Firmly clamp the antenna to the upper end of the mast. Insert the mast into the base hole or rest it on the deck or patio. Vertically position the mast by "walking" it up hand over hand. Rest it against the wall bracket(s). Loosely fasten the mast to the wall bracket(s). After determining that the mast is truly perpendicular, tighten the bracket(s) a little more. Next, orient the antenna. After the antenna has been oriented, securely tighten the wall bracket clamps around the mast. Finally, if a base hole is being used, fill in the hole and firmly tamp the soil around the base of the mast.


TV antennas are mounted on towers when exceptional height (35 feet or more) is required for adequate reception or when an unusually large TV antenna array must be used. Although they are very sturdy installations if properly installed, towers can be very difficult and dangerous to erect. Tower manufacturers’ instructions and specifications usually include a large number of warnings and precautions that must be strictly followed. The best advice that can be given about tower installations before attempting one of your own, is to work with an experienced tower installer on one or more installations.
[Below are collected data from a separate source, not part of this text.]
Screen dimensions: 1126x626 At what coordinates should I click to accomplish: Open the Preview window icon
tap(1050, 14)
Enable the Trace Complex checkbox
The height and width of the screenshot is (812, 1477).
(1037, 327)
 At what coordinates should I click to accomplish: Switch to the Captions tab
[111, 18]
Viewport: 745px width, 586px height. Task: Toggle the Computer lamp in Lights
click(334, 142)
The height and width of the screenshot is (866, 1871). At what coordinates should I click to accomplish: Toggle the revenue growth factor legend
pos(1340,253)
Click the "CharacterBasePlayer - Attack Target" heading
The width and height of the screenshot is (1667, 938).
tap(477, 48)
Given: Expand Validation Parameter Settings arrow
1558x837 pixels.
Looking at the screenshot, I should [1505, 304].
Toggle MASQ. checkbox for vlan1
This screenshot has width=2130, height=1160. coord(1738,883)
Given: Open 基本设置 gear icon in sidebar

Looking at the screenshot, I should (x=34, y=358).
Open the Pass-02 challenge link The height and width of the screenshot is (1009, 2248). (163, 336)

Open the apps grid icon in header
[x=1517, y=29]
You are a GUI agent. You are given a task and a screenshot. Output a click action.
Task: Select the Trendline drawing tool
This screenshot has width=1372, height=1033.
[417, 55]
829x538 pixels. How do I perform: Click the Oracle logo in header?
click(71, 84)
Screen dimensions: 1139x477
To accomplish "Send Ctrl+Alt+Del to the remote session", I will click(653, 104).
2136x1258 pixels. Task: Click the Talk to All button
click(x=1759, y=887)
If possible, have an experienced installer assist you with your first tower installation. If you do find yourself involved in a tower installation, be prepared for some heavy work and for the possibility of having to climb well above the height of the average roof. If you must climb a tower, use an attachable work platform with a safety ring and safety belt. These are available from some tower manufacturers.

CAUTION: Before climbing any tower, first check the condition of the structure and the guy wires to make sure the installation is safe. Even a newly installed tower may have defects that make it dangerous to climb. In most cases, a properly guyed 40 or 50 foot telescoping mast can be substituted for a 40 to 50 foot tower installation. It is not only easier and less dangerous to install, it is also significantly less expensive. A detailed discussion about the various types of towers and the procedures for installing each of them would require more space than is available in this manual. The most accurate and helpful sources for such information is the extremely detailed instructions that most tower manufacturers provide with their towers.